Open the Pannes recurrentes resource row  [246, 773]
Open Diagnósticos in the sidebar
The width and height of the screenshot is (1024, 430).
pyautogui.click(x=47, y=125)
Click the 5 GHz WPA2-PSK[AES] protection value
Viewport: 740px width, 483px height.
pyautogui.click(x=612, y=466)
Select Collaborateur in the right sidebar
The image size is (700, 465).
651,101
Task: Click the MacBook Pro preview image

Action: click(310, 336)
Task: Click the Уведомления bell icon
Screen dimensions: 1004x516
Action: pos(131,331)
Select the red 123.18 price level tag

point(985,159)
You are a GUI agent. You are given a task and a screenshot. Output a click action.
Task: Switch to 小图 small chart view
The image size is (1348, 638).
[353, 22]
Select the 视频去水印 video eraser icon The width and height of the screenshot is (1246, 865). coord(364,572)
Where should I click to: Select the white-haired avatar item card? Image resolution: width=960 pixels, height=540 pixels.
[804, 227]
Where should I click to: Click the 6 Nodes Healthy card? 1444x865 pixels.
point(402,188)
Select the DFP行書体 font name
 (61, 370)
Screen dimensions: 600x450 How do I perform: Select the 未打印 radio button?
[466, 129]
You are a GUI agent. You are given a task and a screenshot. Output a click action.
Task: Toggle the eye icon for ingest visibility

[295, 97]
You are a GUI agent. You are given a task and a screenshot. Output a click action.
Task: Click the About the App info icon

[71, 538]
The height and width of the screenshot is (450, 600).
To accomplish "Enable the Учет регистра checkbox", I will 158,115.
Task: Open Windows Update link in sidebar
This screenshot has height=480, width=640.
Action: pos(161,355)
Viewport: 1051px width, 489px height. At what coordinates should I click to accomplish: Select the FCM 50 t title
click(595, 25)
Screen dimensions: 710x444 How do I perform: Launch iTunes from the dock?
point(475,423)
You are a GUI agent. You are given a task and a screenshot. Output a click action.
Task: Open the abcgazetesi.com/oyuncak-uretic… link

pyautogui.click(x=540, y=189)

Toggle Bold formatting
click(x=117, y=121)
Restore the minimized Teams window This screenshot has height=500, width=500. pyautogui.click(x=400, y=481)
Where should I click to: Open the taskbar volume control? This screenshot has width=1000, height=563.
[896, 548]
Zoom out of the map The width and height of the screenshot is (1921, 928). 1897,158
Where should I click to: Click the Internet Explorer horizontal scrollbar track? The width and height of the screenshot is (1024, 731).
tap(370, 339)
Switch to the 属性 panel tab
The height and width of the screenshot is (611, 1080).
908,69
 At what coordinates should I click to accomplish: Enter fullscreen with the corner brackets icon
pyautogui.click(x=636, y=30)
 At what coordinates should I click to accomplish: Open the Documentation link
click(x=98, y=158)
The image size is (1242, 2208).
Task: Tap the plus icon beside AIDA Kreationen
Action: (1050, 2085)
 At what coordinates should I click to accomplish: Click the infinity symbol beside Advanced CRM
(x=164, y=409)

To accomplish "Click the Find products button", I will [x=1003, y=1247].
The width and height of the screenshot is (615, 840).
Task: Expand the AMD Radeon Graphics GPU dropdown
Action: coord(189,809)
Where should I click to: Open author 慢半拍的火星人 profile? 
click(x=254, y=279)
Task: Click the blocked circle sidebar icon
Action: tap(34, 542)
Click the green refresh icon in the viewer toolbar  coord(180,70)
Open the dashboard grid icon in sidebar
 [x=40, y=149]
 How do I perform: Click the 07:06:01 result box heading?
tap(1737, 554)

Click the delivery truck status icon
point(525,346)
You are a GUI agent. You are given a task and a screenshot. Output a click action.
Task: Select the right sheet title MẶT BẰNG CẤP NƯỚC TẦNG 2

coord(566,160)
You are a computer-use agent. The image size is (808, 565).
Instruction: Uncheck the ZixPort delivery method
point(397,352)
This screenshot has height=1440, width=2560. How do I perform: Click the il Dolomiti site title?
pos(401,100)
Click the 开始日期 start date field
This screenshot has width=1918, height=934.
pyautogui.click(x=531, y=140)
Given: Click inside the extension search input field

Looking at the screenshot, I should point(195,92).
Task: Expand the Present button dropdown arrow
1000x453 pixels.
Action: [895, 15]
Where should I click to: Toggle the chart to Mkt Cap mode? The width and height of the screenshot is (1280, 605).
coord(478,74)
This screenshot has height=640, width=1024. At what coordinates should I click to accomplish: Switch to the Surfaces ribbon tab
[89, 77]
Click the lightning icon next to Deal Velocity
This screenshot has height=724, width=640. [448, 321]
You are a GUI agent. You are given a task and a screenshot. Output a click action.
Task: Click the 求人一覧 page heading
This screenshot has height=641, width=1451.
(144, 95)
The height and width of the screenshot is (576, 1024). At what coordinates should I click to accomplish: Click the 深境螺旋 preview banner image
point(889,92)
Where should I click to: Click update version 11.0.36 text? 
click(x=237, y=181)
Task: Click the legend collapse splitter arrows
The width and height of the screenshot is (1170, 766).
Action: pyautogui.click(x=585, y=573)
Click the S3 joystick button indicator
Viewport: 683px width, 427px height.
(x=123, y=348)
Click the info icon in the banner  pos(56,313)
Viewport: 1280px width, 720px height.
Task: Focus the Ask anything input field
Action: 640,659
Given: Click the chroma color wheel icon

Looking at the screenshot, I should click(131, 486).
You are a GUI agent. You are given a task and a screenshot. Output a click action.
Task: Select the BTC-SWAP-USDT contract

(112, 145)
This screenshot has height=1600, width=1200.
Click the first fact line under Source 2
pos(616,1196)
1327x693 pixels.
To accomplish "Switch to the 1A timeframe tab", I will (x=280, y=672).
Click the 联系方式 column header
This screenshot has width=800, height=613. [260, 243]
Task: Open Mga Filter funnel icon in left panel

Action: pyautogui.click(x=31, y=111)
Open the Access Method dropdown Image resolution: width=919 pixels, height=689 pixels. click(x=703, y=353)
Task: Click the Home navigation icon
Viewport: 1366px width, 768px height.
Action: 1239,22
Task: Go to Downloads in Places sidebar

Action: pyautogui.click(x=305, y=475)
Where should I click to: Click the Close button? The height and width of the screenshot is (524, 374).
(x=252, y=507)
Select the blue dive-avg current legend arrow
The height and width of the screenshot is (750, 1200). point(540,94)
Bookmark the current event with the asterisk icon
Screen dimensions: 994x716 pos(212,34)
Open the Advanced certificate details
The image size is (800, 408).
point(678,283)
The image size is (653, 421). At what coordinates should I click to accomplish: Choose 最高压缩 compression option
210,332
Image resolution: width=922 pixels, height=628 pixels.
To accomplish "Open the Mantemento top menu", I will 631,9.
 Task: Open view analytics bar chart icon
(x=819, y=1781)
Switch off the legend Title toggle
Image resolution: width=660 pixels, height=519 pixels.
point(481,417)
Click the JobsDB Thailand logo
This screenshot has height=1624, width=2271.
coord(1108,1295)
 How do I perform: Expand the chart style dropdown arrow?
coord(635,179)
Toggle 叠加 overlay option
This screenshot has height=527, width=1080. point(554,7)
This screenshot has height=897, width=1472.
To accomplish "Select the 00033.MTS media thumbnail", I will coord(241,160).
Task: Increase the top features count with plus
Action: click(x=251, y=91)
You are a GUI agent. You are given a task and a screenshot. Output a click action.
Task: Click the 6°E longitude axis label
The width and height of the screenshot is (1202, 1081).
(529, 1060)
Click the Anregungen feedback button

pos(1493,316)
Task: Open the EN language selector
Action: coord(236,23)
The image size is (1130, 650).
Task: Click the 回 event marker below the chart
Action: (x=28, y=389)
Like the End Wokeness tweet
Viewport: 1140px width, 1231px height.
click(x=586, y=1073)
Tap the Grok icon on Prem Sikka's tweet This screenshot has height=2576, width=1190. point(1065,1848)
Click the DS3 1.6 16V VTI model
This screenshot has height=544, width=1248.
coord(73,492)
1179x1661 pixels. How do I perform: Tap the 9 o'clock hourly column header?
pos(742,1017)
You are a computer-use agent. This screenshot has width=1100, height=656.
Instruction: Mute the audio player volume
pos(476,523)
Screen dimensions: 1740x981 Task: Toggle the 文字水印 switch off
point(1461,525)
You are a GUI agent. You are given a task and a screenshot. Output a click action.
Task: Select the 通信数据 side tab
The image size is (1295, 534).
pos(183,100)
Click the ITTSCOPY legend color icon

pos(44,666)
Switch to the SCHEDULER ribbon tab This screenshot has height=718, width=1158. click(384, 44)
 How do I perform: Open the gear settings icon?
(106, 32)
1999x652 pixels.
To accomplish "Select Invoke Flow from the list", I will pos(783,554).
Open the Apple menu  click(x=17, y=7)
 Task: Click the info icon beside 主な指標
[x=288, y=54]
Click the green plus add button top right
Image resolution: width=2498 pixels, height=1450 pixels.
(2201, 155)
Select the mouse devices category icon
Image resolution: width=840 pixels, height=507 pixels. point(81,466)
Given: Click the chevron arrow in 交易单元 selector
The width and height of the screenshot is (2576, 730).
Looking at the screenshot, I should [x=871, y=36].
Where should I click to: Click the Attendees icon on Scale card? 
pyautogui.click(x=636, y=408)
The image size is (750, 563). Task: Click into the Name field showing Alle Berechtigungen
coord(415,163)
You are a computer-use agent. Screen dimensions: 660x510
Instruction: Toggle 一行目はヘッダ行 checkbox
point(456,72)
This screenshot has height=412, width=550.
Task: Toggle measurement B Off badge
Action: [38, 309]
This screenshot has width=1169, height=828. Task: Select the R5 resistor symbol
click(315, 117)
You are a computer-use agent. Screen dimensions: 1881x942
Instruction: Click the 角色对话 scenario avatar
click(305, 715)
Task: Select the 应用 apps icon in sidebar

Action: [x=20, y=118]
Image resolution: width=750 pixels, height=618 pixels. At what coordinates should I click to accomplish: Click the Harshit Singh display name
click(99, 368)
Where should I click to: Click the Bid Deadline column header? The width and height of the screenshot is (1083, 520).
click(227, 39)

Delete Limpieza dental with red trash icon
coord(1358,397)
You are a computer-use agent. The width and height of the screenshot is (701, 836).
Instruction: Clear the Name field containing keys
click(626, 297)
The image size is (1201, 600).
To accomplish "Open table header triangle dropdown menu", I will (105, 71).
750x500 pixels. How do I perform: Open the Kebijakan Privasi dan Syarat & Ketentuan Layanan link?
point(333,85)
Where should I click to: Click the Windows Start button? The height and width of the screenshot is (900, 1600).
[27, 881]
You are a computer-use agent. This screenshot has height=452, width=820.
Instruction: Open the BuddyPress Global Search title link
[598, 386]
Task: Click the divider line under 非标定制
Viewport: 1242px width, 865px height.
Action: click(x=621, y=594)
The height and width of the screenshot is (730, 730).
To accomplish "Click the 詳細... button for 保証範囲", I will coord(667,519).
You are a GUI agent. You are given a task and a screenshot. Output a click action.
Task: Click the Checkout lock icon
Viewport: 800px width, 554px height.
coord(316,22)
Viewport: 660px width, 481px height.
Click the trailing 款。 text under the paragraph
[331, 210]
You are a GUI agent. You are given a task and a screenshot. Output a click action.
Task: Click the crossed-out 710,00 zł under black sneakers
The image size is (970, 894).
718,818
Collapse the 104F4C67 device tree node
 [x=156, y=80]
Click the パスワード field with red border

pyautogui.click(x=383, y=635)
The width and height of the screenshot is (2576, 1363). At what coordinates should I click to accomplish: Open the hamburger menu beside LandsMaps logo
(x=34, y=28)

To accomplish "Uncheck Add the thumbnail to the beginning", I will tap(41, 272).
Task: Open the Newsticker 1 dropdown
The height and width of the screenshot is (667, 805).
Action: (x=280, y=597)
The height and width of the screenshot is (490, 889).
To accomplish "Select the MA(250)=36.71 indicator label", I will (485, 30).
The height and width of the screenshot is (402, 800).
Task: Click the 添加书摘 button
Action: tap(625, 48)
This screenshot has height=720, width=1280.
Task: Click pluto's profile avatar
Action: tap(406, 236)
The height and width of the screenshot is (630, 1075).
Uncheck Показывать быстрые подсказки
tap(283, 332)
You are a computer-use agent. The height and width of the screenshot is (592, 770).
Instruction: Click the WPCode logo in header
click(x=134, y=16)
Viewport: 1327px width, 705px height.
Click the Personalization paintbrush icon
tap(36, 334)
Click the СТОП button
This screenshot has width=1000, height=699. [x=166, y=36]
::::::::
Of all the entries above, how many lines contain "computer"? Give the number alone.

7